**Stored records**:
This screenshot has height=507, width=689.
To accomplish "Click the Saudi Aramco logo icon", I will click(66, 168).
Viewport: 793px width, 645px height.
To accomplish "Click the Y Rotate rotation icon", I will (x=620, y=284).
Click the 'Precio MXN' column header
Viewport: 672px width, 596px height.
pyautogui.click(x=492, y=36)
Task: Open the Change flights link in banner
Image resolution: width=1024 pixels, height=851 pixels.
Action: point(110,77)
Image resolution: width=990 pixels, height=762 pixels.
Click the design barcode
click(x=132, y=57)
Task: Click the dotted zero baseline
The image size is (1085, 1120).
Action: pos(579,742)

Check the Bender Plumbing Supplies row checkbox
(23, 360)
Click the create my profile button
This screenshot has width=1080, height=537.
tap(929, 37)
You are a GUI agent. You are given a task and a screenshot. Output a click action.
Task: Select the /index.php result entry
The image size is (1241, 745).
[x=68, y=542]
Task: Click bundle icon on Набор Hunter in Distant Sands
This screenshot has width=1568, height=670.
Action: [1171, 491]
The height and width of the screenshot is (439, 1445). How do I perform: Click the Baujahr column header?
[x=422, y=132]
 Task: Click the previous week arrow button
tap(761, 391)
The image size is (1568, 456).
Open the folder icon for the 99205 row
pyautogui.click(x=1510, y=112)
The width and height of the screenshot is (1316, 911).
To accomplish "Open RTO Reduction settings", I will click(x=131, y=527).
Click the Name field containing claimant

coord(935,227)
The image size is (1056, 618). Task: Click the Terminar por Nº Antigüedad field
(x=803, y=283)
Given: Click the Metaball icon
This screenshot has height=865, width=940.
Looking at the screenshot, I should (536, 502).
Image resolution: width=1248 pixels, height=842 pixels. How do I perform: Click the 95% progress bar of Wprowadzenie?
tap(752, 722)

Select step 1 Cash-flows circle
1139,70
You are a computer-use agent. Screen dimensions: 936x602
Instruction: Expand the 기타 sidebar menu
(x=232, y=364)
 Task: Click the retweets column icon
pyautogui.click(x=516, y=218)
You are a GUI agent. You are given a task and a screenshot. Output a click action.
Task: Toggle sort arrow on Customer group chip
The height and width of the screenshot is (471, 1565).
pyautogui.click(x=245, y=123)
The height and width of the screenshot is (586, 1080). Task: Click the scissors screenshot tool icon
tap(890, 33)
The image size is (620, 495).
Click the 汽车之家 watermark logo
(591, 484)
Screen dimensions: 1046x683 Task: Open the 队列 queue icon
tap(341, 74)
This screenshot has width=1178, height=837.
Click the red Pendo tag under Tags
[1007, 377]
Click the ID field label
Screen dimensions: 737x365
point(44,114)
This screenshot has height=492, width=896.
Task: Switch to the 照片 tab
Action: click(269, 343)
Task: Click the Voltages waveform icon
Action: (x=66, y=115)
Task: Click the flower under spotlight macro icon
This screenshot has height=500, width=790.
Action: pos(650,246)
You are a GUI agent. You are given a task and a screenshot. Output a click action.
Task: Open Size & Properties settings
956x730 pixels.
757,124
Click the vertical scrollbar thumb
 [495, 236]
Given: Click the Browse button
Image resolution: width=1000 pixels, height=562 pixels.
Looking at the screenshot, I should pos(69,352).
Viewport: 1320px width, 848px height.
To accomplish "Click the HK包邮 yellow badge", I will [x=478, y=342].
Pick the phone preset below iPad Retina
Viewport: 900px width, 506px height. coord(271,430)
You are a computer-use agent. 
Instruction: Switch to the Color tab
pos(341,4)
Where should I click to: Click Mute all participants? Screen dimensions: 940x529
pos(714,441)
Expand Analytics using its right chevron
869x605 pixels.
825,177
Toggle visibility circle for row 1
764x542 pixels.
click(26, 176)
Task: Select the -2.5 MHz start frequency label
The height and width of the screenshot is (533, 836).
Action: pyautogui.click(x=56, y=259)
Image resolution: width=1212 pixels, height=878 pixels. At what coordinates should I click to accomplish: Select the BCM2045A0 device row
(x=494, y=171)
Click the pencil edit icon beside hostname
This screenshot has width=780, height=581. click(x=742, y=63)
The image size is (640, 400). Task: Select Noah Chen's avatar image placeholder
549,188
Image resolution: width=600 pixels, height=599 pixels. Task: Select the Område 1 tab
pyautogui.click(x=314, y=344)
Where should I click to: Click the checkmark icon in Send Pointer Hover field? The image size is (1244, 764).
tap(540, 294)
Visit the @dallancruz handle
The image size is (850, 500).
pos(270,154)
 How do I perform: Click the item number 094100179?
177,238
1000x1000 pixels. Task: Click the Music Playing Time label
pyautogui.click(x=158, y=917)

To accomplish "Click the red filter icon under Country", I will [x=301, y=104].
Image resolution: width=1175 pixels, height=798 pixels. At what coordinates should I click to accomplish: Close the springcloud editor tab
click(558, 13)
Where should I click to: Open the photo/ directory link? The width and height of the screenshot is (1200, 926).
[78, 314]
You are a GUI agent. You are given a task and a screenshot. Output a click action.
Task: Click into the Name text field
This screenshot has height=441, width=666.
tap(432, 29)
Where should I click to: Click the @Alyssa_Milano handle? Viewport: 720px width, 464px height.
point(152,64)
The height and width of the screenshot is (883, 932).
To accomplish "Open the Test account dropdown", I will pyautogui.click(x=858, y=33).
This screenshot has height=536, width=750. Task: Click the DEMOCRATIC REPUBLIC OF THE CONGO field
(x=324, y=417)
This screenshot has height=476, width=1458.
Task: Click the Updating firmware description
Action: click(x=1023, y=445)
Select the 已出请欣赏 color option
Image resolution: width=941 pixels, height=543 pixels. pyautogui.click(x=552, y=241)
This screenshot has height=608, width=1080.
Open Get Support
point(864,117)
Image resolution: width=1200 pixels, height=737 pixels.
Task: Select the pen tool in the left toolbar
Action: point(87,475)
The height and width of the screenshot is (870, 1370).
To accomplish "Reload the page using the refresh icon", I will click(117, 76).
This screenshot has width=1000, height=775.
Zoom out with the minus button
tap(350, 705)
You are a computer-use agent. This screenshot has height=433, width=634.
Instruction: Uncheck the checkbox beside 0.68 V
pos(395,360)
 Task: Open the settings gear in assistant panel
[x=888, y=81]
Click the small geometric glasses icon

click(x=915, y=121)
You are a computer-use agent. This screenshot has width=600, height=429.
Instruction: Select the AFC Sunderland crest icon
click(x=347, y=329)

**ABOUT THIS EXERCISE**:
Pull out every line of the records that includes the string "using".

**ANSWER SPACE**:
Expand Analytics using its right chevron
To accomplish "Reload the page using the refresh icon", I will click(117, 76).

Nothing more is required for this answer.